Second I met with Alex Malek and Rob Mauceri of the FrontPage team, and they gave me an excellent demo of FrontPage and Sharepoint -- they wanted to get my ideas on weblogging and RSS. Like all good demo'ers, they had personalized the demo. At one point they showed off an RSS-reading component that they made for Sharepoint (which really is an XML-reading component, but since RSS is XML, it works great). They dragged a control on a web page. Right clicked. Set the properties to my RSS feed. And they had my weblog coming in as part of their intranet site.
They obviously showed me a lot more too. Sharepoint comes with Windows Server 2003 now, so many people have it on their enterprise systems and they don't even know what it does. I didn't before I worked at Microsoft. It's a very nice way to build a very useful web site without needing to be a FrontPage or Dreamweaver jockey.

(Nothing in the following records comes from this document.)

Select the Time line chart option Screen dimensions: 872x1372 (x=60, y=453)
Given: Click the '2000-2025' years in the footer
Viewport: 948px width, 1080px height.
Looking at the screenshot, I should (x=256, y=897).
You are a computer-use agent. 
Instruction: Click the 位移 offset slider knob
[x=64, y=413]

I used Sharepoint to do the resource card project for the PDC. I needed to work with 60 different teams, with a minimum of interaction. Sharepoint let all 60 team members visit a Web page and enter their information. Much like a wiki.

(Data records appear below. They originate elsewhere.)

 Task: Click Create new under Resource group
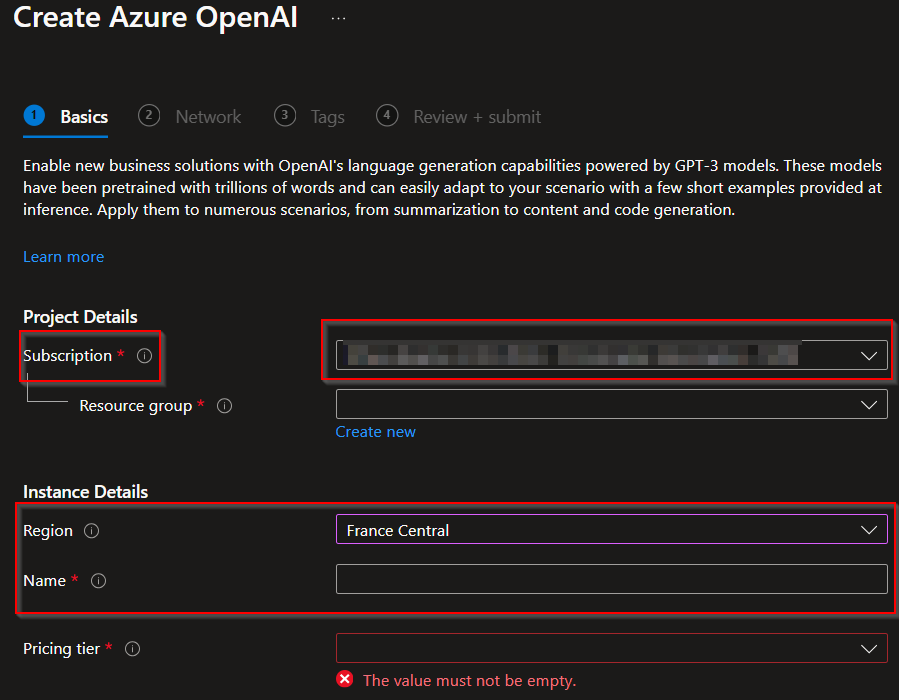[x=375, y=432]
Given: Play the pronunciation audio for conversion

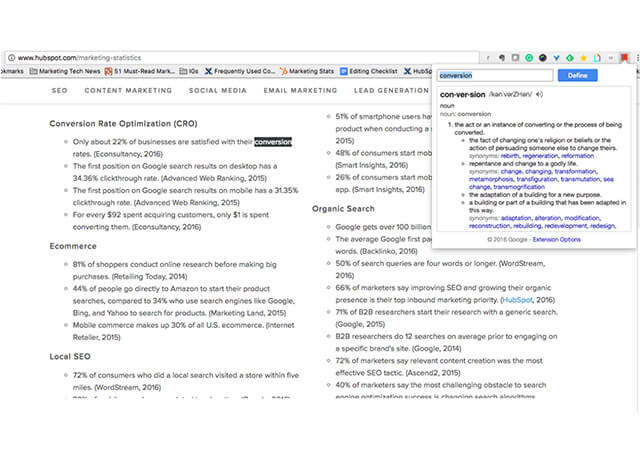Looking at the screenshot, I should (539, 95).
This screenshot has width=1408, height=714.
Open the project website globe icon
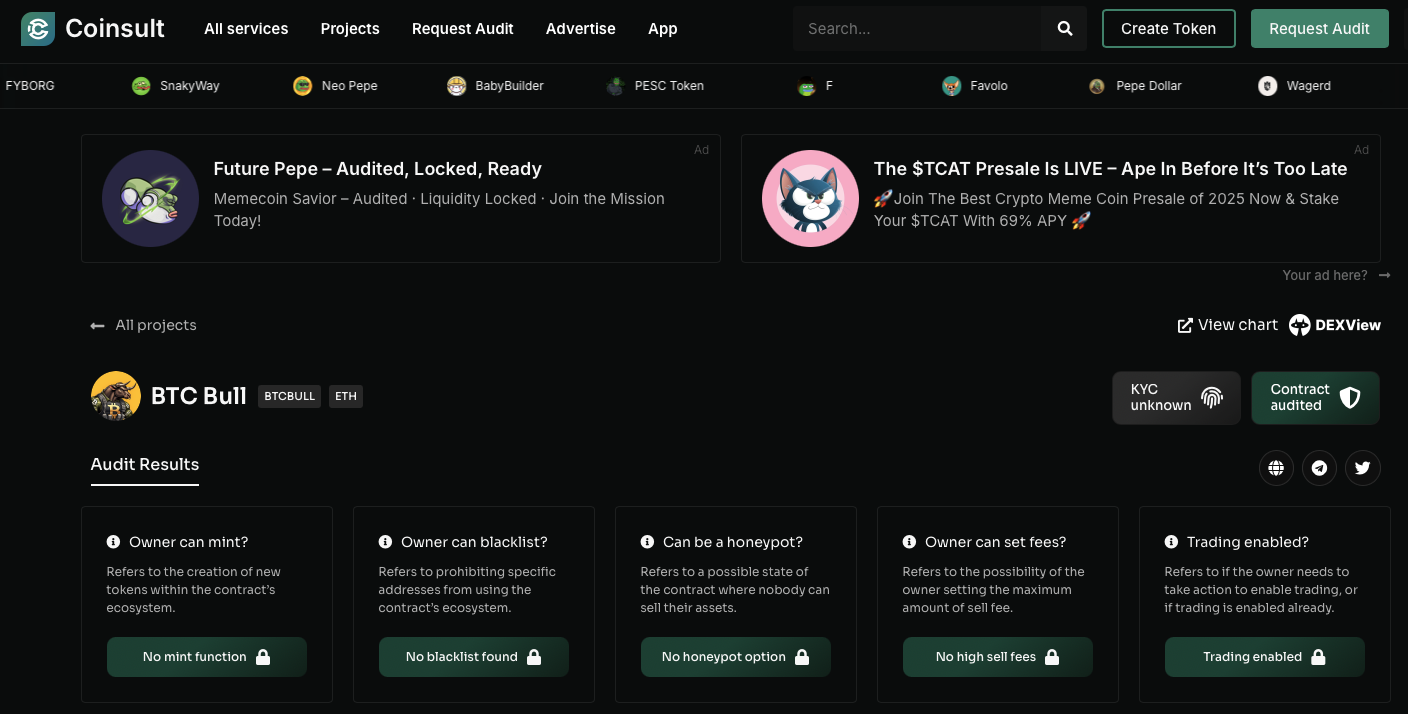point(1276,468)
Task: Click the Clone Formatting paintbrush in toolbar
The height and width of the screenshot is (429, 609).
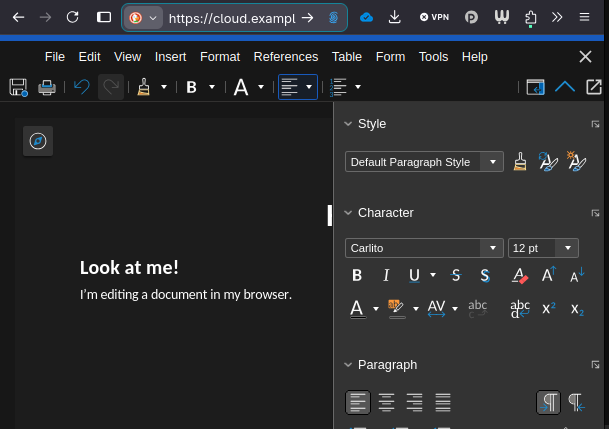Action: click(x=144, y=87)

Lora has a bunch of Tablet PC news on her "Whatisnew.com" site.
Yasser Shohoud has a new article up on "Creating Indigo apps with the PDC release of Visual Studio .NET Whidbey." By the way, I've been catching up on my PDC video watching. Those are really great. Thanks MSDN!
Brad Abrams is asking "how do you find the WinFX documentation?"
These videos are funny! Thanks to Chris Anderson for linking to this site.
Hmm, Jeff Dav is a developer on Internet Explorer and he has a weblog -- here he's talking about the pop-up blocker that's in XPSP2.
Got lots of interesting conversations going on here. I was linked to by MetaFilter and the Web Standards Org.
One comment that I saw was "I doubt the Internet Explorer team is reading this." Nothing could be further from the truth.
One thing I've been interested in is to see how few comments I've actually gotten. Yeah, 100 on one thread and 60 on another is pretty good for me. But, for a product with more than 100,000,000 users? For something where MetaFilter and the Web Standards Org pointed at me? For a day when I had 4000 readers or so?
This is one problem with weblogs. The message is amplified cause it's online. And because it's individual people who took the time out to leave a comment. But, when I take this feedback to execs, they are gonna compare it to feedback they get from the CTO at Procter and Gamble, or GM, or our other customers. Folks who pay us big bucks. Then they'll compare it to feedback they get from our user testing labs. You know, mom and dad. I'll be honest. I've never had someone in an airport ask me "how come you guys can't make a standards-compliant browser." I have had tons of people ask me "how come you can't keep spyware from happening?"
See, that's how priorities on teams get set. And I sure can't argue with that approach, even though it occassionally frustrates the bejeebers out of me cause my feature requests are low on the list of things to do.
Some days I totally understand what it's like to be a campaign manager for a presidential candidate. You take the feedback from people and try to please everyone. Sometimes that job is impossible.
But, I'll keep trying. I want many of the same things my commenters want. You might have missed this, but I've been playing with CSS positioning and styles here as well and I'm just as frustrated as many of you are.
One thing I'm happy about is that Dean (the guy who runs the Internet Explorer team) is smart, passionate about the Web, and is very knowledgeable about the marketplace and what's going on in it.
The conversation has started. Now it'll be interesting to see where it goes.